REQUIRED WORK:
Gather every line in the records below that contains the word "icon", copying each such line in full.

##### PROVIDED RECORDS #####

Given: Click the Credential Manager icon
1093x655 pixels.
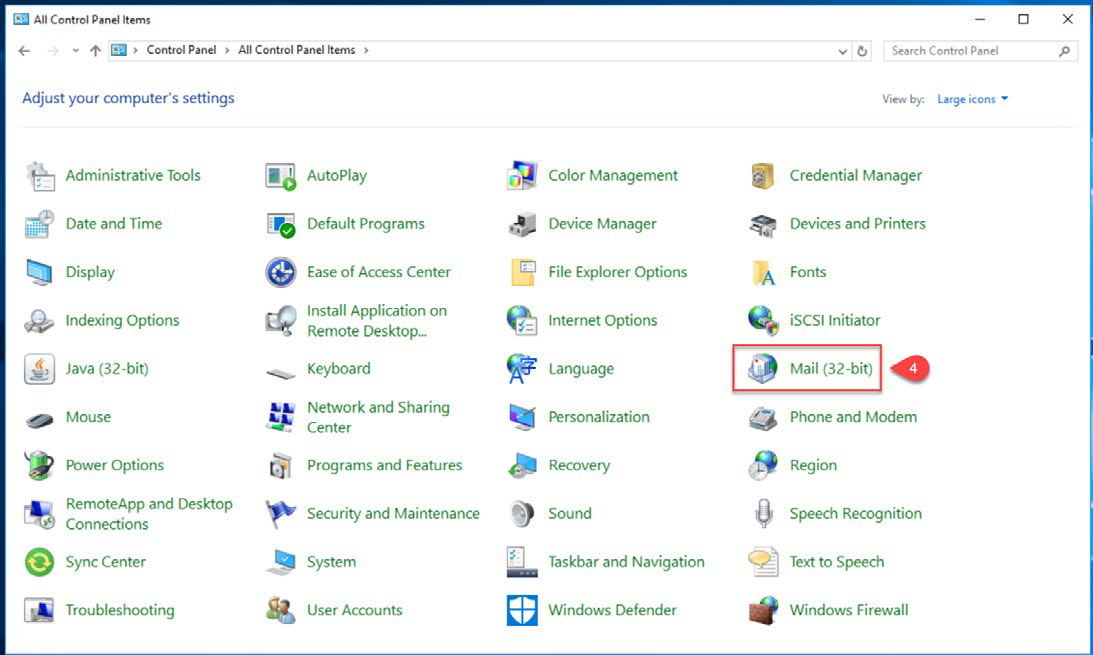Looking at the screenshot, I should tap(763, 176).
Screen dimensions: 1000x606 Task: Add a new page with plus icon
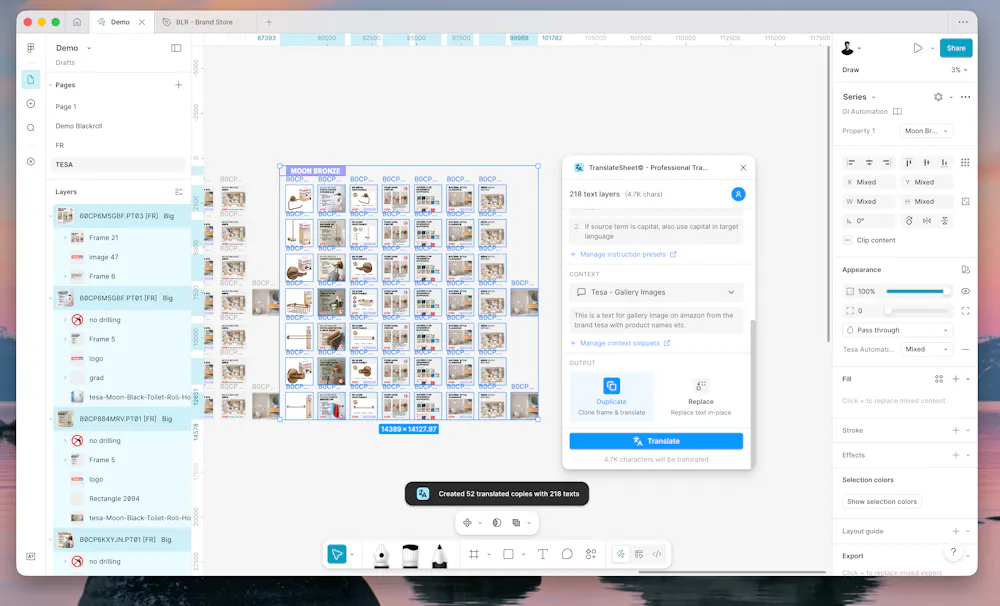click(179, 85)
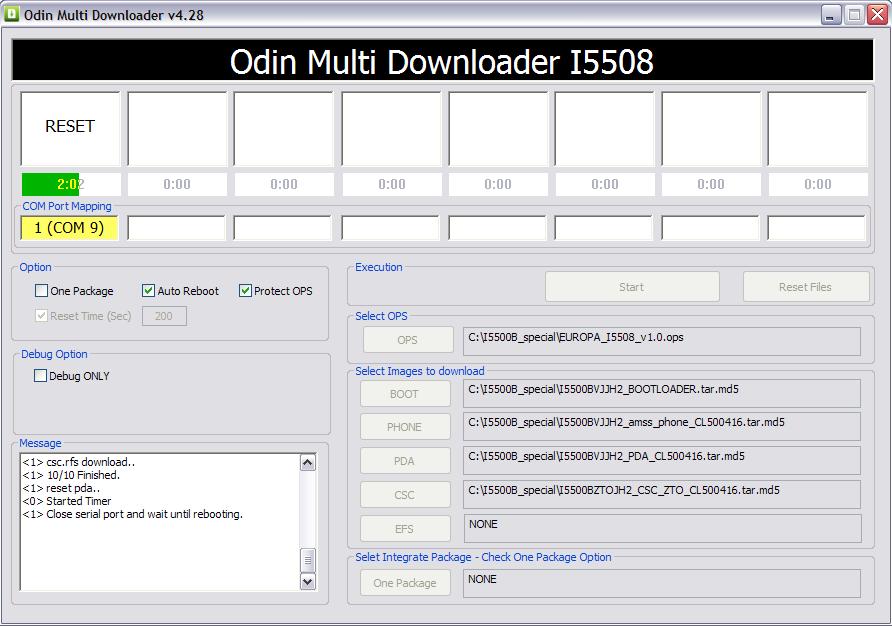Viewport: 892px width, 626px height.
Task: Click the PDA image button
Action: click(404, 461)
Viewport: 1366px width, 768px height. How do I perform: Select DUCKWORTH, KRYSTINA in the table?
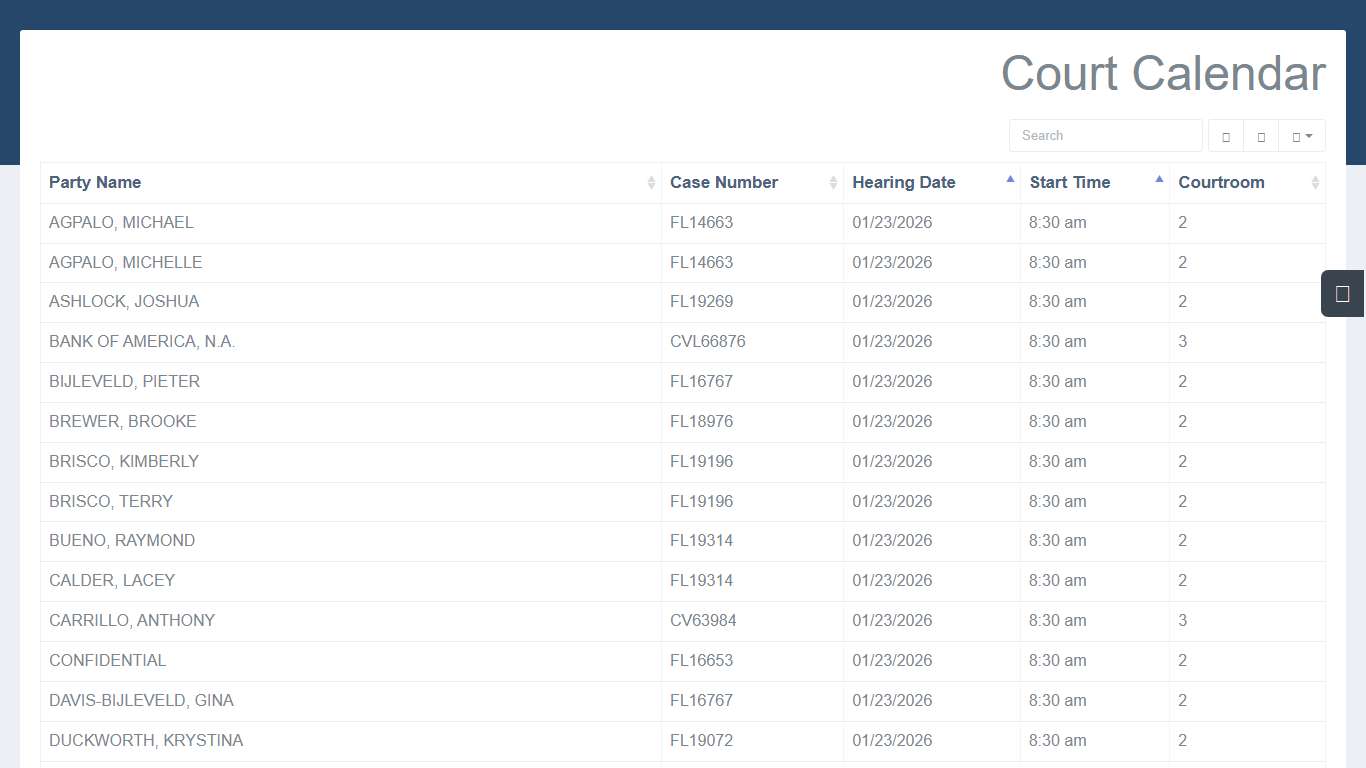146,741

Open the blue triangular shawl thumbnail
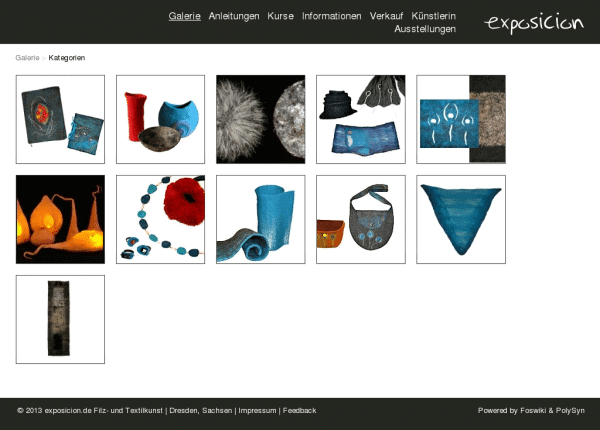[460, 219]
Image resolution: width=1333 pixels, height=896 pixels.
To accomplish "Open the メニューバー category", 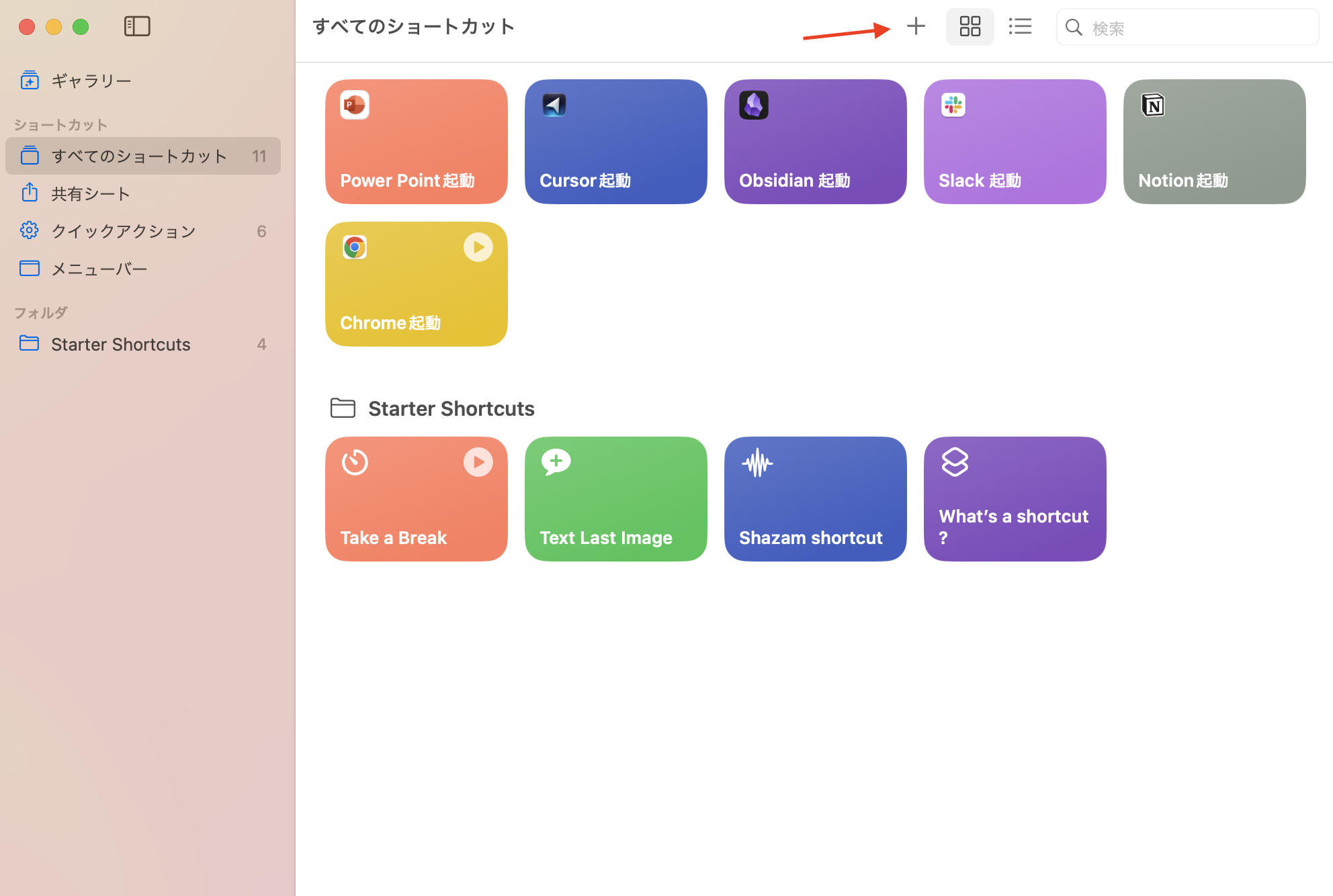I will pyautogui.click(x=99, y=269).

#####

SOLUTION BELOW:
Given: Click the Credential Manager icon
Screen dimensions: 1000x606 Task: Add a new page with plus icon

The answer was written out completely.